The invention relates to the field of radio engineering and relates to the issue of protecting antennas from the effects of external environmental factors.

Known radiotransparent protective cover for the antenna array, consisting of five layers that are rigidly interconnected using resin. The first, second and fourth layers consist of fiberglass reinforced material impregnated with resin, and the third and fifth - of foam material. The first, second and fourth layers are less than the third and fifth layers. The layer thickness is selected so as to minimize reflection loss in a certain frequency range (US No. 4783666, H01Q 1/42, US C1 343/872, 1988).

The disadvantage of this radiotransparent protective shelter is the complexity of the structure, the presence in its composition of a reinforced fiberglass material, which leads to distortion of the electromagnetic field passing through the radiotransparent protective shelter.

Closest to the invention (prototype) is a multilayer radiotransparent shelter for antennas, containing N thin layers parallel to each other, between which M = N-1 thick layers are placed - fillers made in the form of perpendicular thin layers of partitions, while thin layers and the partitions are made of the same dielectric material, for example, fiberglass impregnated with glue, the partitions are arranged in the form of a honeycomb structure of regular hexagons, the size of the sides of which is chosen n less than half the wavelength in free space, and the equivalent dielectric constant N of the thin layers is greater than the equivalent dielectric constant M of the thick layers of fillers (patent RU No. 2314609, 2008).

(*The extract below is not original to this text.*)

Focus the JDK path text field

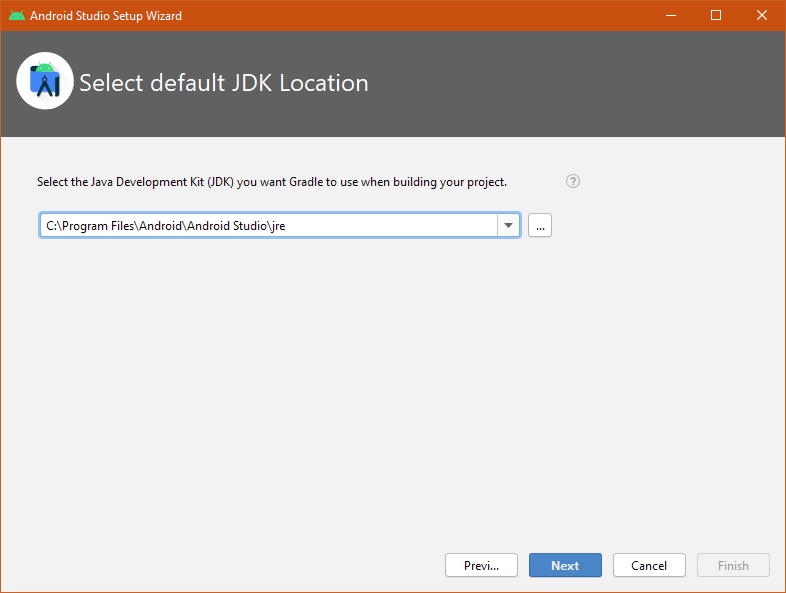pyautogui.click(x=268, y=226)
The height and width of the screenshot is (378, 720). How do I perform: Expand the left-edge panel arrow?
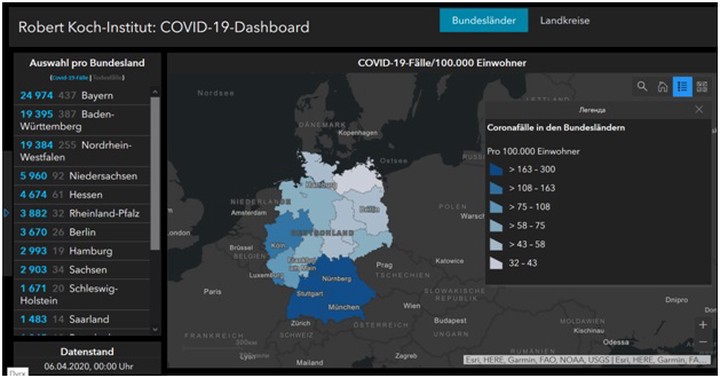(x=6, y=213)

A disadvantage of the known radiotransparent shelter for antennas is the narrow frequency range of transmitted radio waves - 1 and 2 GHz and the complexity of the design.

The objective of the proposed invention is to expand the frequency range of transmitted radio waves from 3 to 30 GHz through a multilayer radiotransparent shelter for antennas while simplifying its design.

For this, in a wide-range multilayer radiotransparent shelter for antennas containing a number of thin layers located parallel to each other, including a carrier layer, according to the invention, the input outer layer facing the incident radiation has a dielectric constant of 1.8 to 2.2 and a thickness of 2 to 4 mm, and the outer output layer is electrically conductive having a surface electrical resistance of 300 to 700 Ohms.

In addition, a layer for protection against mechanical stress, for example, made of fiberglass, is applied on the input outer layer.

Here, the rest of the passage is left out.